EXTRACT TO READ START

Aka you had clearly no intention on getting better and you triggered some people.

Thanks for letting me know.  I figured it was something like that, but I honestly didn't post for that intention.  I would never want to hurt anyone.  I put everyone before myself and care about everyone so much more than myself, even people who I don't know.  I just wanted to get out my feelings and find people to talk to because I have no one, and it's really hard to get better when you have no one and don't care what happens to yourself either way.  I come here as a last resort because I know people get mad about certain posts, so I am just going to try my best not to post anymore.  I am truly sorry if you were one of the people who I triggered.  I honestly never meant for that.

you triggered me. i was quite harsh in my response in the earlier post. i know you are not a malicious person, nor do you set out to upset ppl. but the fact is you have been given tonnes of advice and support here.

you have support if you do the right thing - which is up your calories and stop exercising and put on some weight. the fact is : you are doing none of these things and so i think you need to look outside calorie count and find a real team of ppl, whom you can confide in and trust. but here is not good for you right now. and its not good for us either.

EXTRACT TO READ END

◆ TASKS TO COMPLETE
• a. Decide whether each statement agrees with the forum exchange, answering yes or no and quoting the words from it that settle the matter. (i) The person who apologizes says they posted with the intention of hurting people. (ii) The last writer admits to being harsh in an earlier response. (iii) The last writer advises raising calories and stopping exercise.
• b. Write the next part of the forum exchange, starting after its final sentence.
You will not need the data that comes next.

DATA FOR REVIEW START

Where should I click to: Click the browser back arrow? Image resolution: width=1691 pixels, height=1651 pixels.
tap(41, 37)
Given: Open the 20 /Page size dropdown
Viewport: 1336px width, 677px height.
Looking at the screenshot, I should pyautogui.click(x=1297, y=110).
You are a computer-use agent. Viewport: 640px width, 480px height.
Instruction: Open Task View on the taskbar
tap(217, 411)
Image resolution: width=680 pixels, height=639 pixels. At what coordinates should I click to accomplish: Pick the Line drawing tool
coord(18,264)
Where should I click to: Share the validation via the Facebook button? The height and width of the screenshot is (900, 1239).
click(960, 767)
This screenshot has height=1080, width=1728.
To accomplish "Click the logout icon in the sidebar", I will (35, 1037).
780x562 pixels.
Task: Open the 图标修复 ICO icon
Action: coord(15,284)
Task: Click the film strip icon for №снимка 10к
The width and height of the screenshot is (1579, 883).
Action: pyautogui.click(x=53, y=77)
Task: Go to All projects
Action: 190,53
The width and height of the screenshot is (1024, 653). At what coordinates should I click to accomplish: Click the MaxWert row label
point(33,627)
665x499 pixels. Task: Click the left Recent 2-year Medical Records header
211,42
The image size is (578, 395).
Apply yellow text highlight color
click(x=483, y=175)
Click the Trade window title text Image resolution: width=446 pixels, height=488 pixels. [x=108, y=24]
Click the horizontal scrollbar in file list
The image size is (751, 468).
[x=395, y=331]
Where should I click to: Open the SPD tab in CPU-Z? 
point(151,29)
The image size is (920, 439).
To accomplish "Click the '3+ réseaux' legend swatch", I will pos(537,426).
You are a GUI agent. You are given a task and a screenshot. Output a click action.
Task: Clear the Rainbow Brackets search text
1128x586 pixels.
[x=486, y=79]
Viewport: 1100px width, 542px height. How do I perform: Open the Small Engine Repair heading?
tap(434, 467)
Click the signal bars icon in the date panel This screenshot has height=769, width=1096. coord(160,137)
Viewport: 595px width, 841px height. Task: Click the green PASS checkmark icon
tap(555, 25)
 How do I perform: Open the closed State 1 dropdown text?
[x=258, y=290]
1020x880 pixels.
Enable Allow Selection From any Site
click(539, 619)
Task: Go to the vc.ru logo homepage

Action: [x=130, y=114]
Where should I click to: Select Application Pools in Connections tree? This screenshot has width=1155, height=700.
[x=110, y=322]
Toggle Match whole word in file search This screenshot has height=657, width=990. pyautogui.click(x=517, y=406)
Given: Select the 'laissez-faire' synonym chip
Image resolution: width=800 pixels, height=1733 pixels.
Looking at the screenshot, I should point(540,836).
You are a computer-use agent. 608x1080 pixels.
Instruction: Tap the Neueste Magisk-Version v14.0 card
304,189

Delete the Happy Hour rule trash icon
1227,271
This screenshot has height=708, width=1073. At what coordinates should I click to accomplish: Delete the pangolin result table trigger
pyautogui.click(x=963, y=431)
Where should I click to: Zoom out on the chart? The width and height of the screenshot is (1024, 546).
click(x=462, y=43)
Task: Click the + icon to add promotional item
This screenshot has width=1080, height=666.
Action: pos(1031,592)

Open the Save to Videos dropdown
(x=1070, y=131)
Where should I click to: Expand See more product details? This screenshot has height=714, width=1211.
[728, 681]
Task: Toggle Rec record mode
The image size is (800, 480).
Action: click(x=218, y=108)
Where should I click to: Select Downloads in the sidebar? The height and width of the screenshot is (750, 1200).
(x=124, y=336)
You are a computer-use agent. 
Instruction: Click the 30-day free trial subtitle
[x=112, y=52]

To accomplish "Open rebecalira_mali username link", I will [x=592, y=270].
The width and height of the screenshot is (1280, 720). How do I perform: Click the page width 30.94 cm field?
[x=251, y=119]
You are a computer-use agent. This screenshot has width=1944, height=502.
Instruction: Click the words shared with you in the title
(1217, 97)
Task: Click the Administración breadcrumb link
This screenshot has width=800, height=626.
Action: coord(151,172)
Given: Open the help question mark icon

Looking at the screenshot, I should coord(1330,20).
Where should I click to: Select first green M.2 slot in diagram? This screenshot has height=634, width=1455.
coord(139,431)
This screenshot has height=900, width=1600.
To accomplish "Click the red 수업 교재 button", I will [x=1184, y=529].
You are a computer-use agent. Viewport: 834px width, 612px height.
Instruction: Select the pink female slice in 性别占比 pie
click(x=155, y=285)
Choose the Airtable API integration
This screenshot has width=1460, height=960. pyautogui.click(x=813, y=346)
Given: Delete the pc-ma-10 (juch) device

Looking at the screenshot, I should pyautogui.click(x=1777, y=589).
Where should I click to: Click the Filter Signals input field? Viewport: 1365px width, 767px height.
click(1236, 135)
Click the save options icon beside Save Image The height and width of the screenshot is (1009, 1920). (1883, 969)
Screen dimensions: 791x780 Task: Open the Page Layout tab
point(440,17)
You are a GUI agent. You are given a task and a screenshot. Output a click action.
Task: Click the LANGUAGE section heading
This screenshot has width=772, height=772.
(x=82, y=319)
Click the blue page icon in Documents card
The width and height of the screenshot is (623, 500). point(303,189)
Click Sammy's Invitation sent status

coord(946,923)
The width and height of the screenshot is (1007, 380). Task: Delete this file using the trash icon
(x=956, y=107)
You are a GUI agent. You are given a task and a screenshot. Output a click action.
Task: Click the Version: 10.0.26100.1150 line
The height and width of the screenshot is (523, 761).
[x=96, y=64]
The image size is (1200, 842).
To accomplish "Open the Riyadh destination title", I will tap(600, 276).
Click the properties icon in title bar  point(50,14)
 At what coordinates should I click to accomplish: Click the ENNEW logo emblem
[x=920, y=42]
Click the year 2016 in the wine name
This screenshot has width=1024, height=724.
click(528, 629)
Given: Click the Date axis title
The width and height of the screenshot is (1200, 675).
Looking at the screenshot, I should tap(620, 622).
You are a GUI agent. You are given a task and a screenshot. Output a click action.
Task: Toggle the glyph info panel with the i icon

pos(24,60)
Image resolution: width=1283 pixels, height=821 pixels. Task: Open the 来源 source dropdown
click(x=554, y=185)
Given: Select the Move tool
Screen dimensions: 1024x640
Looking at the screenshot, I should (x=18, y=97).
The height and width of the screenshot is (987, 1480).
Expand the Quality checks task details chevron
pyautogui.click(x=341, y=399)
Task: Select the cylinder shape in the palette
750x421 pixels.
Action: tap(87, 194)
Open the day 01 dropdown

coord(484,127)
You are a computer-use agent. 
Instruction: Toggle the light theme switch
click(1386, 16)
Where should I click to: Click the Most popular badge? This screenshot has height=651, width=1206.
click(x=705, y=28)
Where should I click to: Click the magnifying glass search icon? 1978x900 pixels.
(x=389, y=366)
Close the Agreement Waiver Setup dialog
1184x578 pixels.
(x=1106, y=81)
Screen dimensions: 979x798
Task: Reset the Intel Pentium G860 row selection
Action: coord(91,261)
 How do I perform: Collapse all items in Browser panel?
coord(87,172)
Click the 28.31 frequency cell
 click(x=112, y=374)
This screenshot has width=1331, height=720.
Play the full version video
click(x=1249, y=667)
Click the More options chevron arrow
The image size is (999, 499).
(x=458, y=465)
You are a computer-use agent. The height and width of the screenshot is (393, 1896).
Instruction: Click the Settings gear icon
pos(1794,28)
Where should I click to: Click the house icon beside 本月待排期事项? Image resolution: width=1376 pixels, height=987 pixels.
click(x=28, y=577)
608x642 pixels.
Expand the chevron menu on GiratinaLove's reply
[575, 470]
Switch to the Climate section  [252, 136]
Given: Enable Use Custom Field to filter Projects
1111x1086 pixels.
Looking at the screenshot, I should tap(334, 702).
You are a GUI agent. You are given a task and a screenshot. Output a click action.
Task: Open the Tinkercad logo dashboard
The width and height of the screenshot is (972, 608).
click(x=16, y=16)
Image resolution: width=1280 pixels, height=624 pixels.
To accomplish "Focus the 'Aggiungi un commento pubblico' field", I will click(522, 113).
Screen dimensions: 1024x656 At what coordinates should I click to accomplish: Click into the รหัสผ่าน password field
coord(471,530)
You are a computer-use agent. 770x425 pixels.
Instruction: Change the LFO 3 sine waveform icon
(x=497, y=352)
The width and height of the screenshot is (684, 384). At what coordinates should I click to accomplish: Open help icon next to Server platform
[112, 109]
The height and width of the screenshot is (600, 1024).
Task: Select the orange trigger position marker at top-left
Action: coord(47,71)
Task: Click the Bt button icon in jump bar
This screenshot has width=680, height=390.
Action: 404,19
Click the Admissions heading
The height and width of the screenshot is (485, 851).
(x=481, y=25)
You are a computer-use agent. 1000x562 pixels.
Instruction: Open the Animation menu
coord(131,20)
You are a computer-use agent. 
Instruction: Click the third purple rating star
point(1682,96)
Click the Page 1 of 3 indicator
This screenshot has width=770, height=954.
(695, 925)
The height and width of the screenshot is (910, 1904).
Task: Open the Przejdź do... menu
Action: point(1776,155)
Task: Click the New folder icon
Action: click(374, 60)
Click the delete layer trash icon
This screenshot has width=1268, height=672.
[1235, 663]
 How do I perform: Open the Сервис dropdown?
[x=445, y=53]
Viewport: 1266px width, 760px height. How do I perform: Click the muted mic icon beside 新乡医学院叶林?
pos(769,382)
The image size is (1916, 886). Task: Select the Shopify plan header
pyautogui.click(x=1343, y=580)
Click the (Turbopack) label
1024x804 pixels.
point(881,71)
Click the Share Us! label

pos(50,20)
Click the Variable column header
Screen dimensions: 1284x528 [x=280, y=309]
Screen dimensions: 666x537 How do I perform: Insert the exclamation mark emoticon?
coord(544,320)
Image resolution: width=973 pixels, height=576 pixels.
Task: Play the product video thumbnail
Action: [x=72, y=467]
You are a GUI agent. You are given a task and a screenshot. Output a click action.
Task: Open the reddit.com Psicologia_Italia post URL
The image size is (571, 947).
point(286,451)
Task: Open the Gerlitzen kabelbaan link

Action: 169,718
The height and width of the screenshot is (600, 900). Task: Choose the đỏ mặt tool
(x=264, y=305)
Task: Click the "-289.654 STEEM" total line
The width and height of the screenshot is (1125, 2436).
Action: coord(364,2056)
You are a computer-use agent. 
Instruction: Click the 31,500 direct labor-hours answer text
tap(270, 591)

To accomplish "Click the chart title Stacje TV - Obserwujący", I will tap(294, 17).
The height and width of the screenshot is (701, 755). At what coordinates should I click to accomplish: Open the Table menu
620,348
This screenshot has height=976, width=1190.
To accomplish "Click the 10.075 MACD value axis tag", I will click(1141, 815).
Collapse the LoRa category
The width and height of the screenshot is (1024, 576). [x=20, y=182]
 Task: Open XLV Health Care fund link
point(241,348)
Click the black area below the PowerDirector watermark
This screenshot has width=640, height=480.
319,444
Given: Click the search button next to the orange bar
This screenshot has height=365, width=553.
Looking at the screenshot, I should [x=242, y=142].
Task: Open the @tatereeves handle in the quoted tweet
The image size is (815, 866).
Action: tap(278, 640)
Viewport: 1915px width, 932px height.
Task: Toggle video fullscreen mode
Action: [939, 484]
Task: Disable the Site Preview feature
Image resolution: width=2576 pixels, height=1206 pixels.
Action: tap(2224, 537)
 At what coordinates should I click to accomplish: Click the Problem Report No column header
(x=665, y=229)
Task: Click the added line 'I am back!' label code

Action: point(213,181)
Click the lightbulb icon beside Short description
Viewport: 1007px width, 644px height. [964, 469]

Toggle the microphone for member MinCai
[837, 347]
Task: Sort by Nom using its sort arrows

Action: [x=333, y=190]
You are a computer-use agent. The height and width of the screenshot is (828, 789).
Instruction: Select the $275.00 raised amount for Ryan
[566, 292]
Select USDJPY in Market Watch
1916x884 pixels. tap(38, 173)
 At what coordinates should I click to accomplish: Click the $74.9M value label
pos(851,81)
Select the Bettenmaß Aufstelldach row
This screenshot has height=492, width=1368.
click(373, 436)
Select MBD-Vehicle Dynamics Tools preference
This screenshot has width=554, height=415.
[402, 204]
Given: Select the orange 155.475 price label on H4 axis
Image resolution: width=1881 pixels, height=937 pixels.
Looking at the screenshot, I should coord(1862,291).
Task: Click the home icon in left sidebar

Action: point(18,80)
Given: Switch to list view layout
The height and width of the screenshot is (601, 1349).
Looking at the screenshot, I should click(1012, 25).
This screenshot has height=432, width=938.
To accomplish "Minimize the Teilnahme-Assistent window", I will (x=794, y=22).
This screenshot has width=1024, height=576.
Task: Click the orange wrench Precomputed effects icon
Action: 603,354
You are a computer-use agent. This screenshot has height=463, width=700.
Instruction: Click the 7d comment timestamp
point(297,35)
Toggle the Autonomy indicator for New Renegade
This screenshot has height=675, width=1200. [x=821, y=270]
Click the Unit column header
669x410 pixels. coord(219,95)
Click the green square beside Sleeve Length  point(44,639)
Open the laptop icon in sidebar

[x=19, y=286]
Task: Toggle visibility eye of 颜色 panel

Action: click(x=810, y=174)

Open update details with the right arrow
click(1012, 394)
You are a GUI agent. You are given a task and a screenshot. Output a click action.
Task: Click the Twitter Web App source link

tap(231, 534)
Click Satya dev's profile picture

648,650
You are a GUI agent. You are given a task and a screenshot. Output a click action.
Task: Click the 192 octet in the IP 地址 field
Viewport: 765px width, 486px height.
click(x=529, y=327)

DATA FOR REVIEW END

◆ RESULTS OF THE EXERCISE
• a.
(i) No: "I honestly didn't post for that intention."
(ii) Yes: "i was quite harsh in my response in the earlier post."
(iii) Yes: "up your calories and stop exercising and put on some weight."

• b.
sorry to be blunt but it seems like you wont listen any other way

This forum absolutely cannot be your last resort.

Unfortunately, my response to your initial post is gone too.

So, I will reiterate -- you need real live human beings, not avatars on a website that is tailored for lightweight chit chat on healthy living in our modern world.

You are revealing all here because there is no risk that you will have to be accountable. You run because you want to stay detached and numb.

Fidget has said it, you can get support here once you are in recovery.

Go see your doctor and if you don't like your existing doctor, get a new one, but see a doctor. Get a therapist and nutritionist.